* [PROBLEM STATEMENT]:
State how many lines of the material below contain the word "Select". Add nothing else.
• • • • •
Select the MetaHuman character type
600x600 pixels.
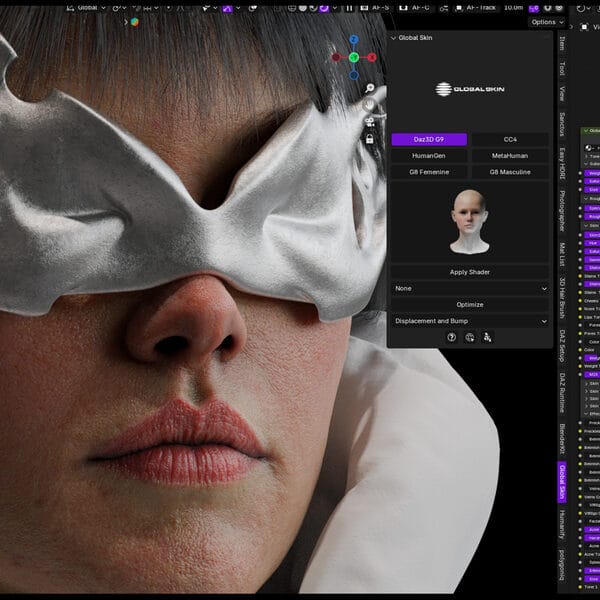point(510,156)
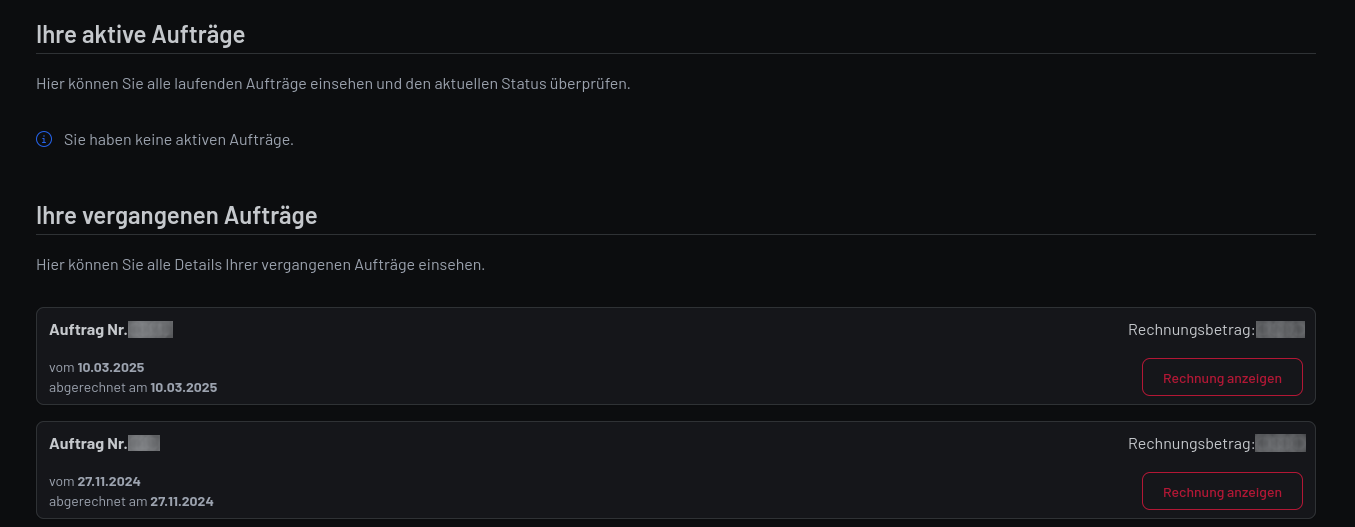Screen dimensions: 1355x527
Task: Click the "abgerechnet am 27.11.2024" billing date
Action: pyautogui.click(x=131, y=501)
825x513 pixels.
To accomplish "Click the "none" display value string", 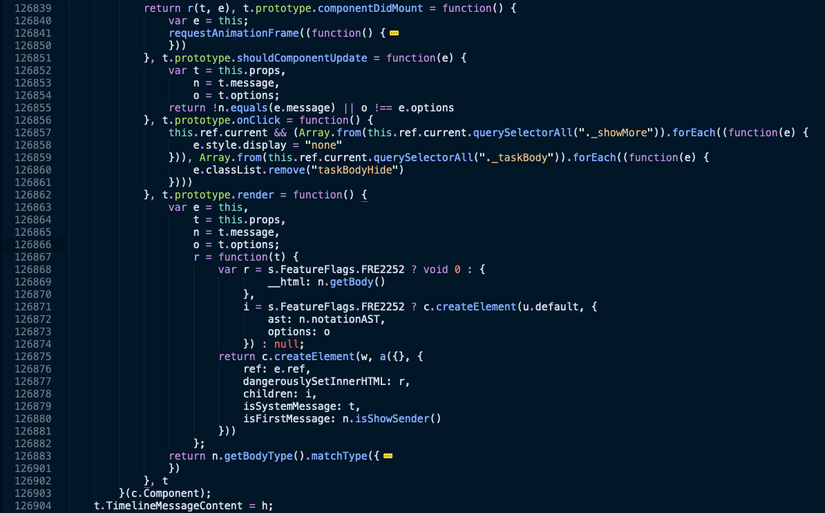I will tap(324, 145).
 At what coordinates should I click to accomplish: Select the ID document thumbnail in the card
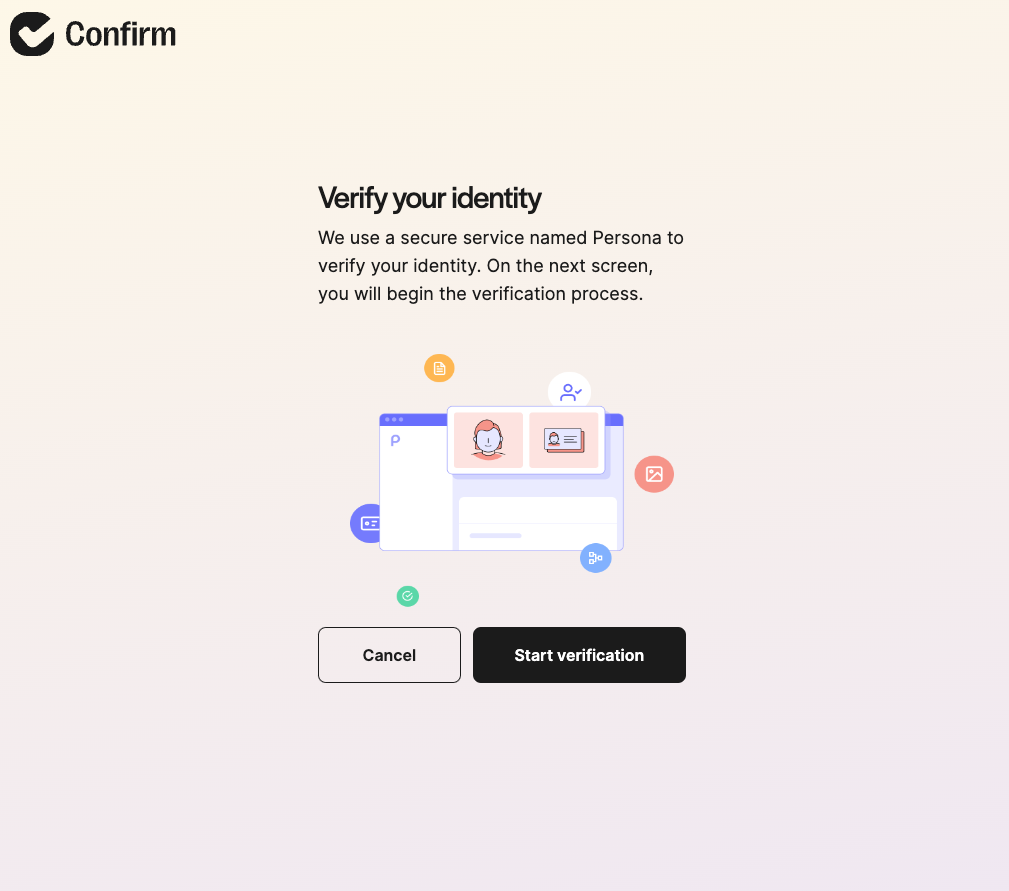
• • • • •
* [ANSWER TO THIS TASK]:
2